Wednesday, February 22, 2006

beyond the four borders

She looks as if she has retreated into her own inner world, oblivious of the rambunctious festivity all around her. Her profile is frozen in this private moment, with her heavily made-up face slightly tilted, her dark eyes cast down pensively. There is an expression on her face, of a person in touch with something intangible, of a woman lovingly holding something fragile so dear to her. On her head is a headdress of rainbow feathers and colorful fake crystals the size of her eyes. She has a hand raised at her shoulder, lightly holding the blue feathers trailing down from her exuberant headdress. Yellow nail enamel on the tips of her fingers is visible on the blue feathers, like a few precious eggs of a tiny bird in a blue nest. The crystals and line stones that hang from her ears and circle around her neck sparkle, reflecting the mid-morning sun of June. Under the heavy makeup and dazzling costume of a samba dancer, I cannot tell if she is really a woman.

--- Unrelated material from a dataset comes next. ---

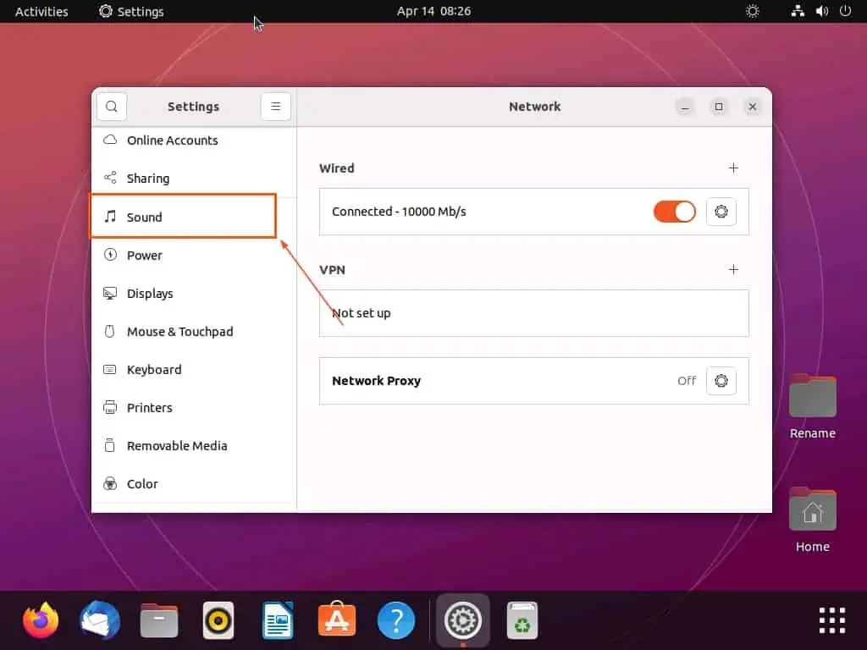Viewport: 867px width, 650px height.
Task: Click the Settings menu in the top bar
Action: pyautogui.click(x=130, y=11)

One Sunday in June 2005, I decided to hunt for opportunities for candid portraiture in the Gay Pride Parade of Chicago. Earlier in the year, I had surprised myself with a few gripping portraits I took during the Cinco de Mayo Parade in Pilsen. I itched for more such opportunities. I borrowed Patrick’s Canon, a reliable SLR (single lens reflex) camera, a 50 mm lens and a 70-200 zoom, and hopped on the red line. As the red line train moseyed toward Belmont, it became decidedly festive with a drove of men in shiny drag and crazy hand-made costumes got on at each station. A sense of strange camaraderie brewed in the train, although no one openly made a cheering racket.

At Addison, a silver-painted man with a gigantic pair of white wings came in, with his three servants in flashy blue Teutonic armors and matching helmets. The winged man majestically smiled and nodded at the passengers, who admired his elaborate costume. But my eyes were nailed to three conspicuous bulges in the fronts of the Teutonic men: their armors stopped abruptly at their bellies, and all they had underneath them were tiny, tight-fit triangles of swimsuits, from where their blue legs stretched into their blue flip-flops. Oh, boy, I thought. How many of these protrusions am I going to see today? Patrick had told me that people “can go quite far” in the event. I felt a liberal half of me struggling against the other, more prudish half of me as to the appropriateness of the open display of sexuality in public. As much as I embraced the honest talk about sexuality and equal treatment of various sexualities, I felt at a loss at the sight of its ostentatious display. Yet, if the whole purpose of the Gay Pride Parade was to celebrate the gay sexuality, along with the gay experience, my discomfort with the conspicuous blue bulges seemed to have no space in the occasion. At least I have someone not too hard to follow now, I thought, peeling off my eyes from the Teutonic soldiers.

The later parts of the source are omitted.